Each time I think my ADs have stopped working, and go back to my GP who assures me that can't happen. I feel dreadful for about 7 to 10 days then I start to improve again.
These episodes are roughly linked to my menstrual cycle and they are ruining my life. My GP tested my bloods to see if my hormones were wrong. They came back fine. They have now suggested I take the Pill with no break, so I won't ovulate. I am not remotely convinced this is the answer, all my research points to me needing hormones to help me.
I am nearly 44, and early menopause runs in the family. My poor Mum's symptoms were identical to mine, but her GP just put her on tranquillisers for years to help.
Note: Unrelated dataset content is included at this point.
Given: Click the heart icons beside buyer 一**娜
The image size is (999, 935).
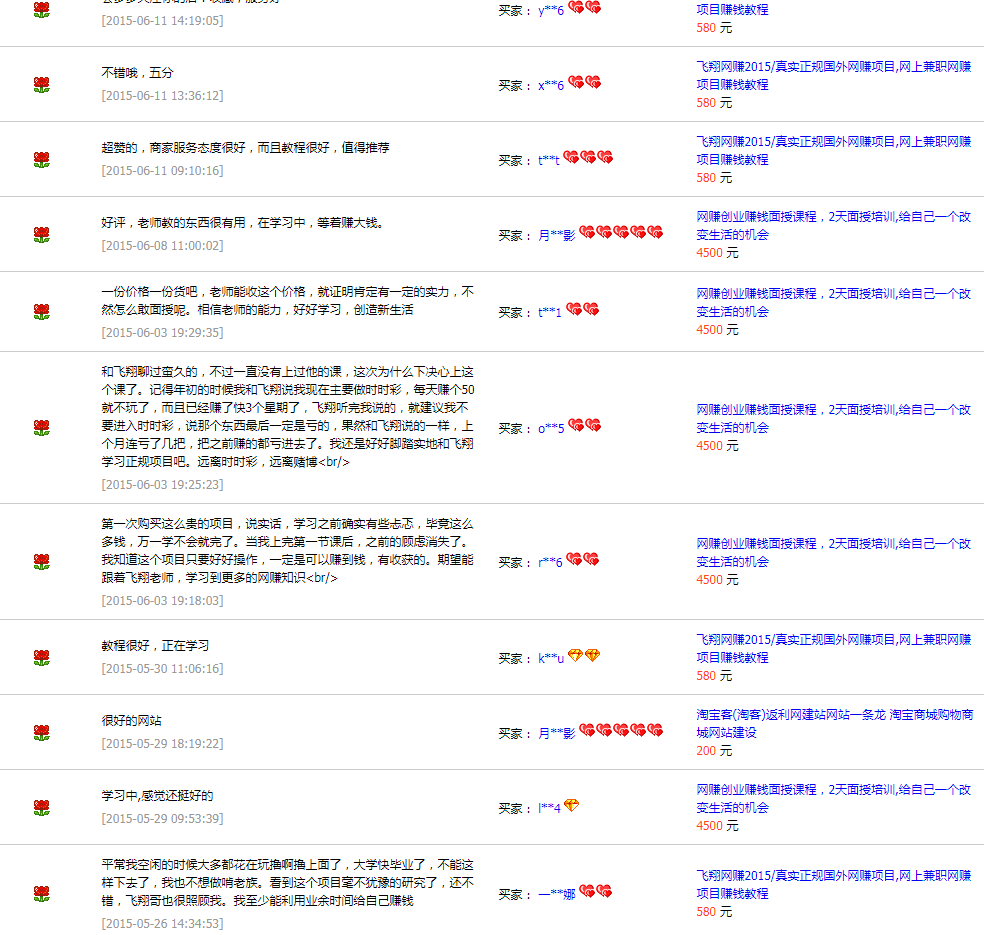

My GP has hinted he could refer me to a specialist clinic, but would like me to try the Pill for 3 months first. I don't want to wait 3 months. I can't have another month like this. whilst I was having my mense last week I instigated a huge row with a neighbour who had blocked my drive, and I spewed a stream of verbal abuse at a teenager who made a nasty remark about the scarf I was wearing. I think I terrified him. I know I am scaring myself. Today I have promised to take my children swimming but feel too anxious to leave the house.
I HATE FEELING LIKE THIS.
Does anyone have any advice. Should I insist on referral to this specialist clinic, and will even they be able to help me?